Darius brought in an English translation of the Chinese People's Republic constitution. He started reading its procedural clauses, and, remarkably, it sounded not unlike a Western constitution: there was a legislative branch, an executive, courts, civilian control of the state, social rights, the works.
Next, as an assignment, he asked us to use the then new-fangled thing called the "internet" to look up constitutions of other authoritarian states. Somebody did North Korea, someone else did Cuba, then Vietnam, Egypt, Burma etc. And, surprise surprise, every dictatorship out there we could find had a sterling democratic-seeming constititon. What it didn't have, Darius argued, was the cultural or social institutions to sustain real democracy, or the political will to build them.
Something to keep in mind as you consider the implosion of Venezuelan Institutions
Story 2:
There's something horribly stereotypical about telling stories about caraqueños' house staff to make political points, but this once I will make an exception. One of my sisters, a Sumate volunteers, tells me the story of the psychodrama in her kitchen on the evening of February 27th, the start of the week of anti-CNE rioting in Eastern Caracas.

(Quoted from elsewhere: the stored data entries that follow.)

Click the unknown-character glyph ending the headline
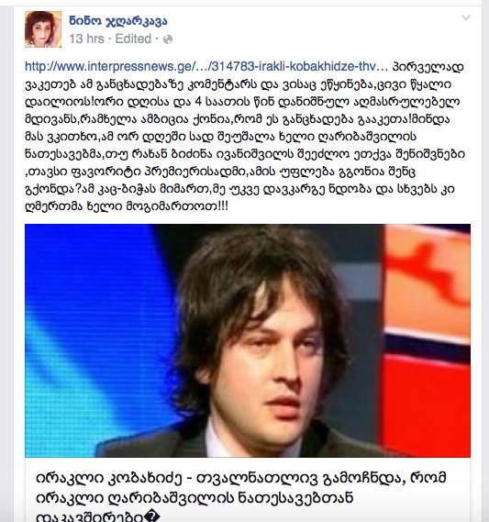This screenshot has height=522, width=489. [152, 517]

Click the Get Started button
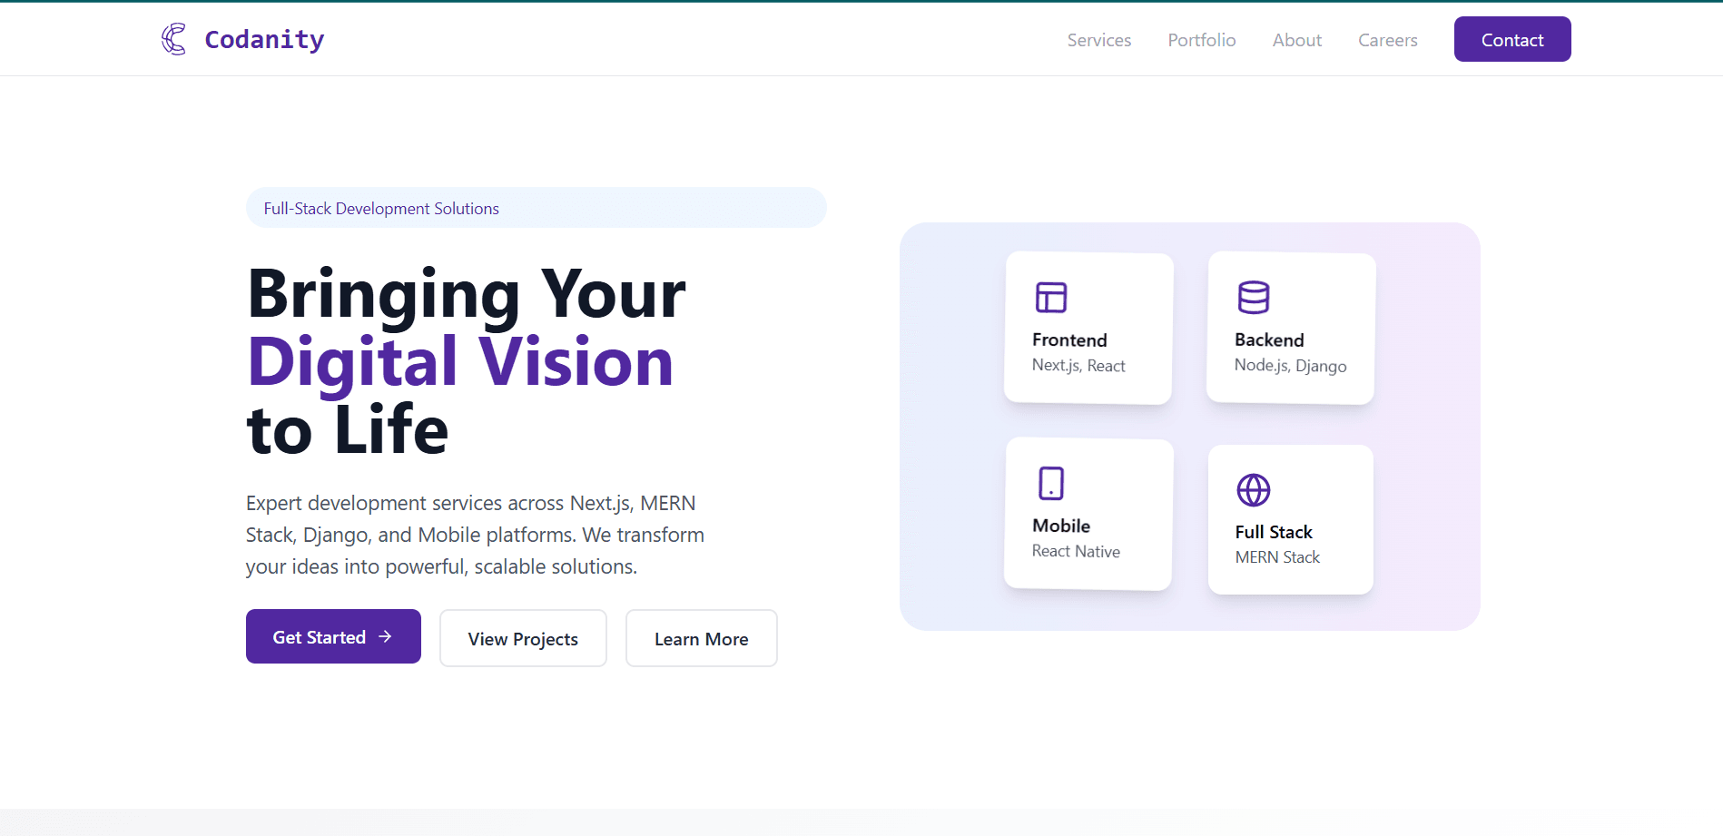click(332, 636)
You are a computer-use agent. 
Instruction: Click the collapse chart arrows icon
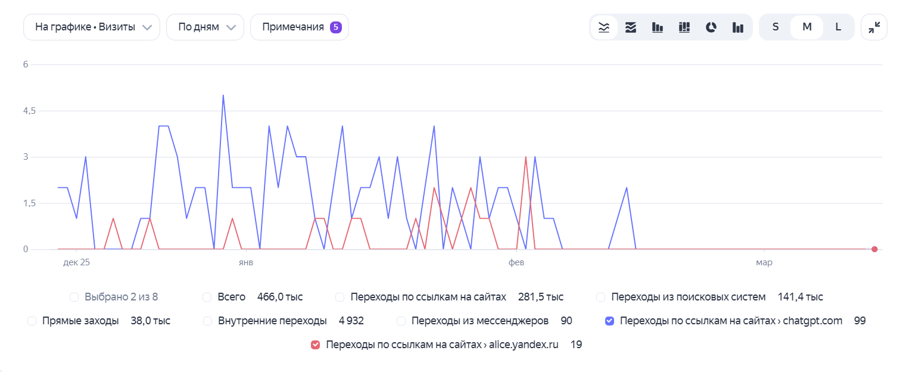[x=874, y=27]
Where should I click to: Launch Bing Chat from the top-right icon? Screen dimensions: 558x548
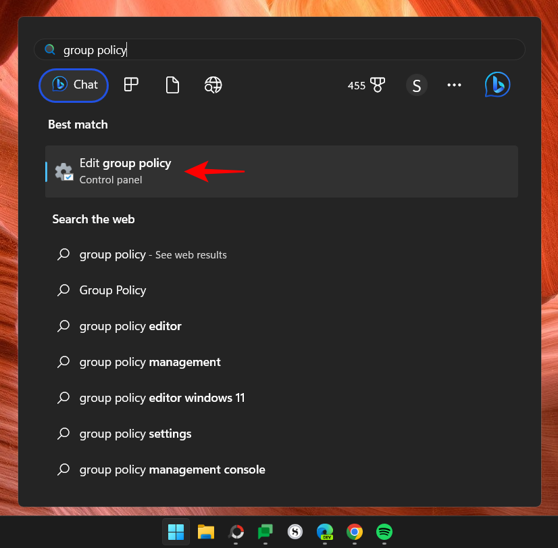(497, 85)
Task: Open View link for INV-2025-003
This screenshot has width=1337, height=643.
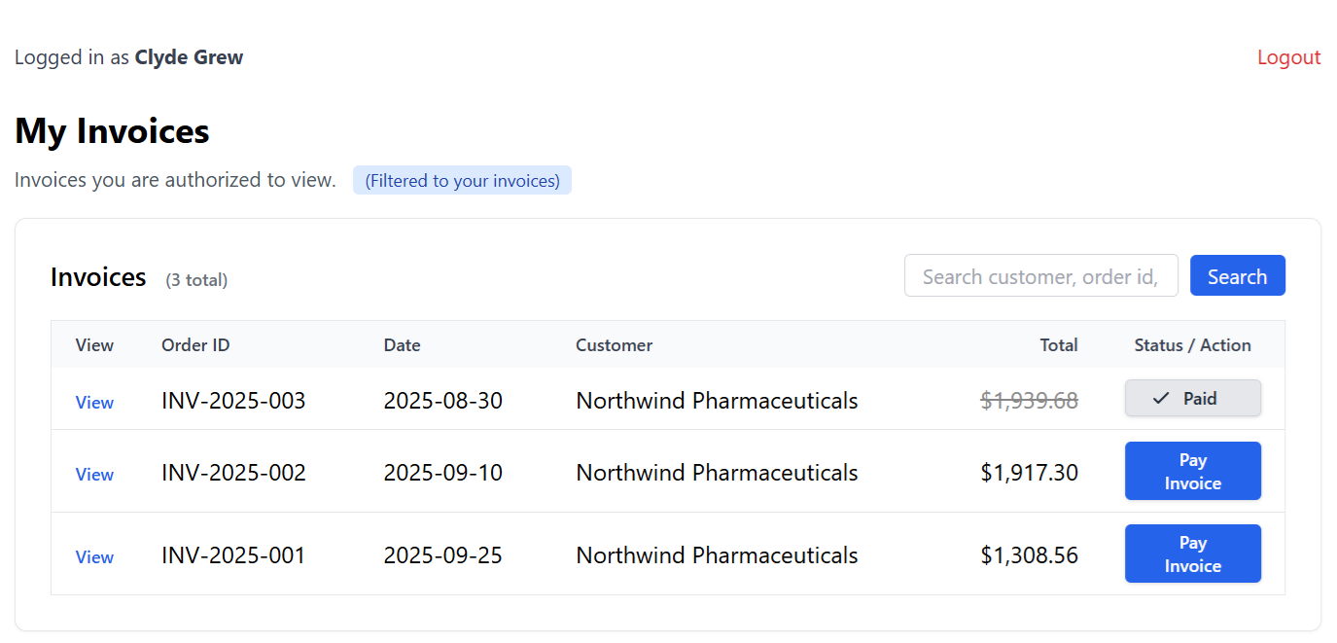Action: click(94, 403)
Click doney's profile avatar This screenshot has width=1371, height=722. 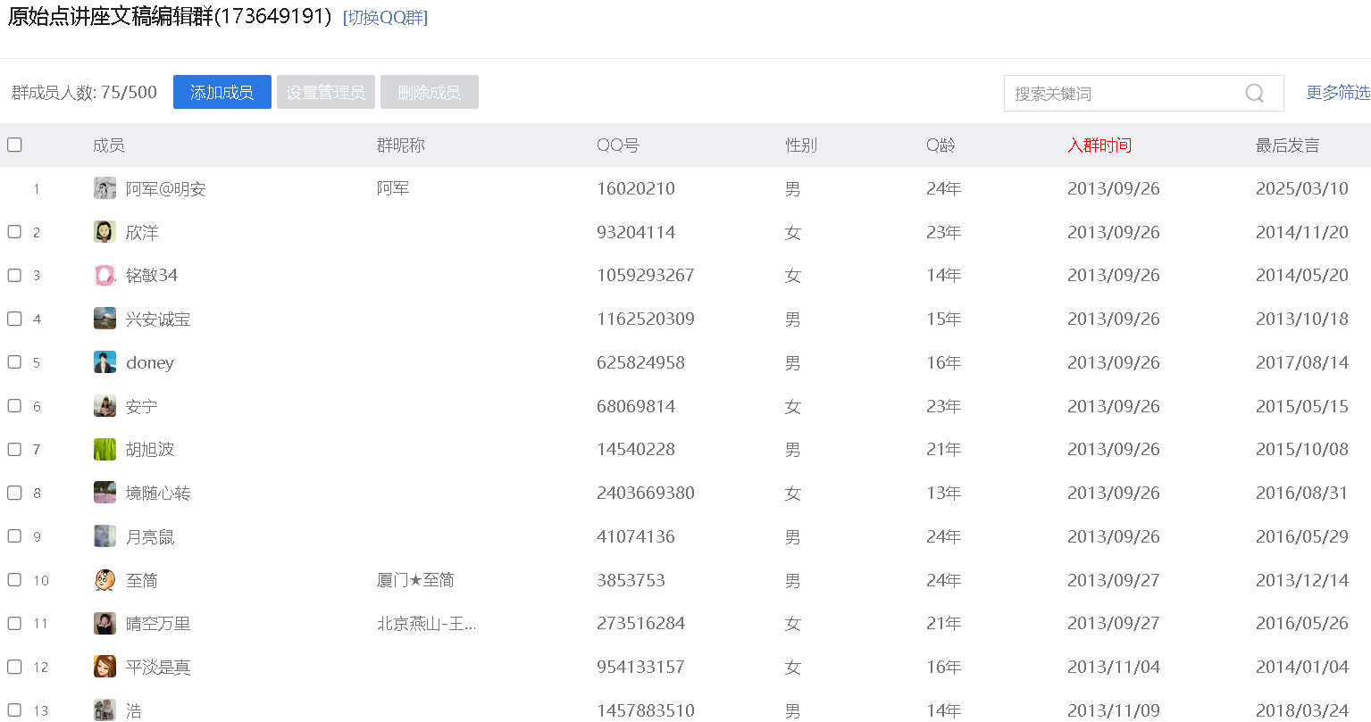pos(104,362)
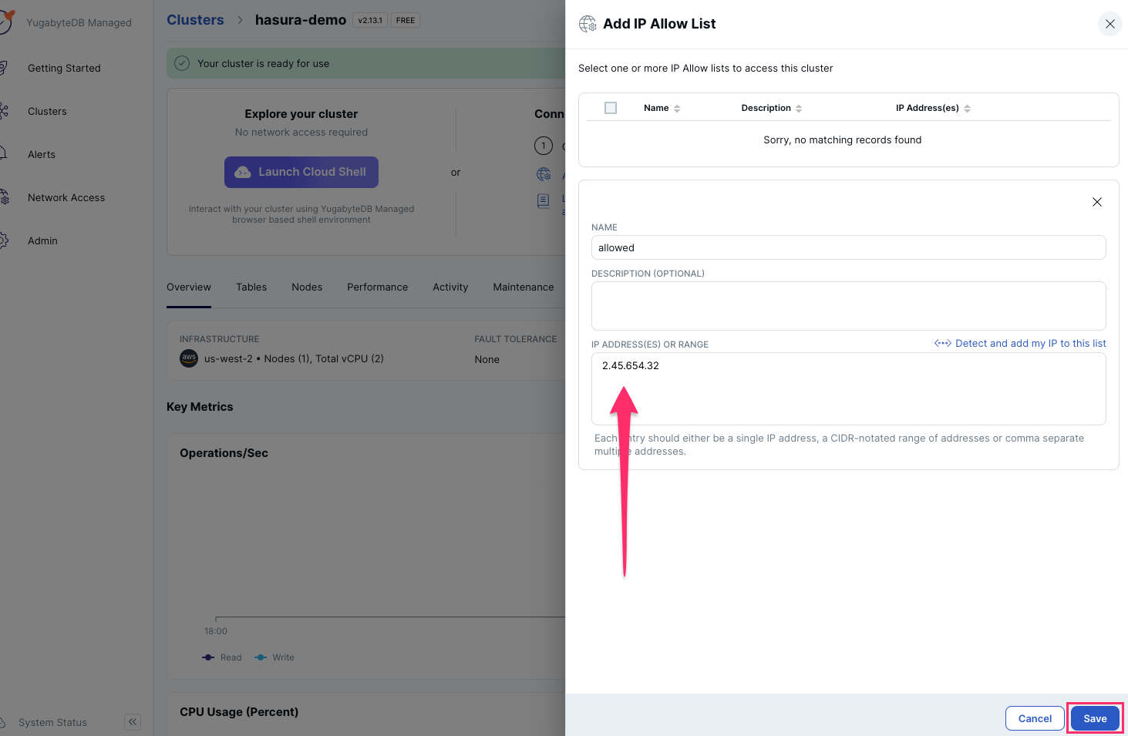Dismiss the new allow list form

[1096, 202]
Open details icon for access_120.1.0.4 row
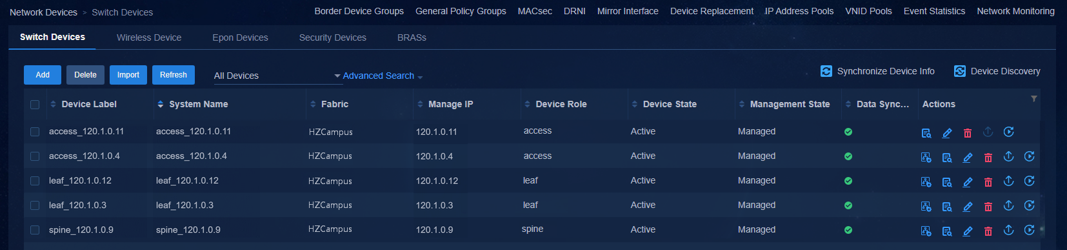 (947, 157)
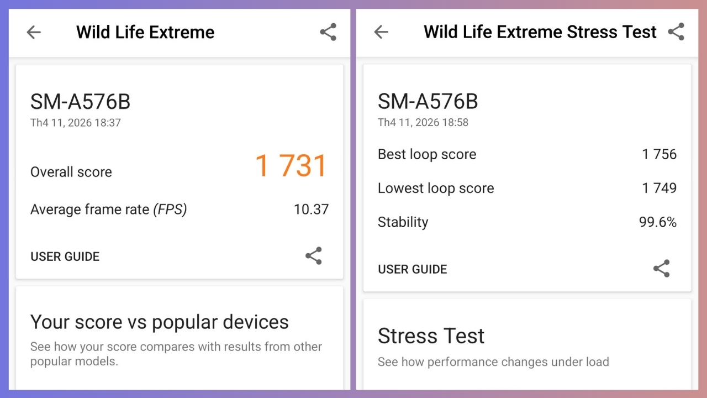Tap the Stability 99.6% value
Image resolution: width=707 pixels, height=398 pixels.
(x=658, y=222)
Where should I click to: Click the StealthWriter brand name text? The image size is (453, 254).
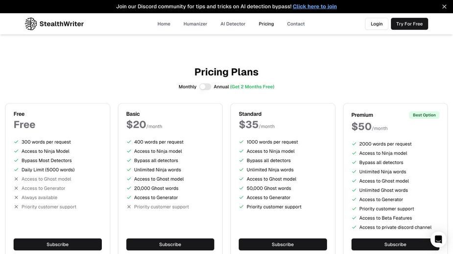point(62,24)
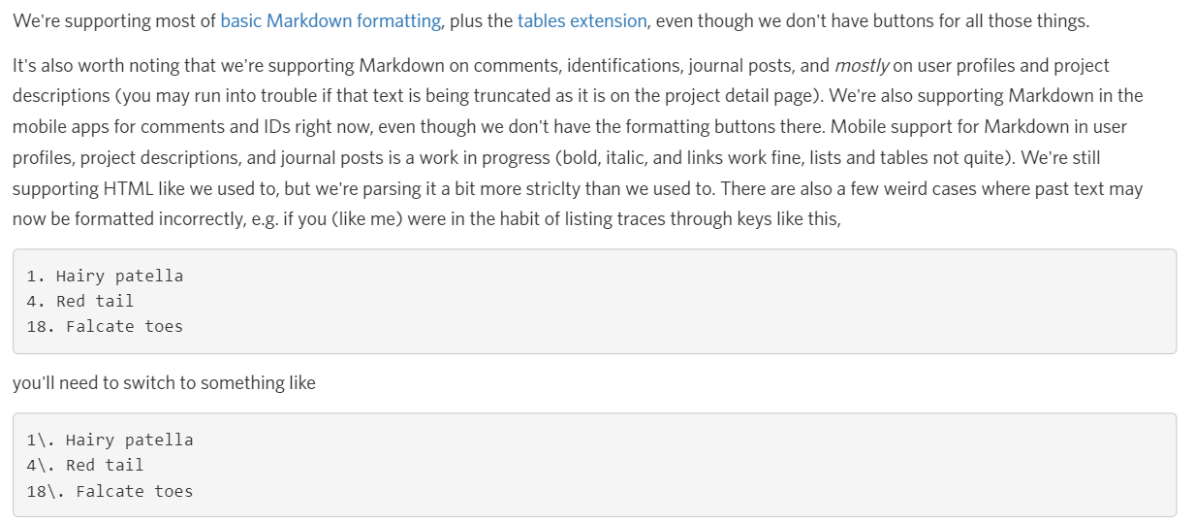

My sister had hired a cook, Julia, to feed her sprawling family. Julia is a chavista, my sister a Colomina listener, but also enough of a comeflor to refuse to let politics interfere in their relationship. So, they agreed simply not to talk about politics. My sister watched Globovision and Julia watched VTV and they didn't communicate about it.
This uneasy situation changed on the evening of February 27th, when the news showed that CNE had called into question 876,000 signatures from the recall petition drive. Julia, who had barely a few years' formal education, heard the TV presenter say that many of the questioned signatures were "planillas planas", i.e. forms filled out on behalf of the signer, which the signer then signed.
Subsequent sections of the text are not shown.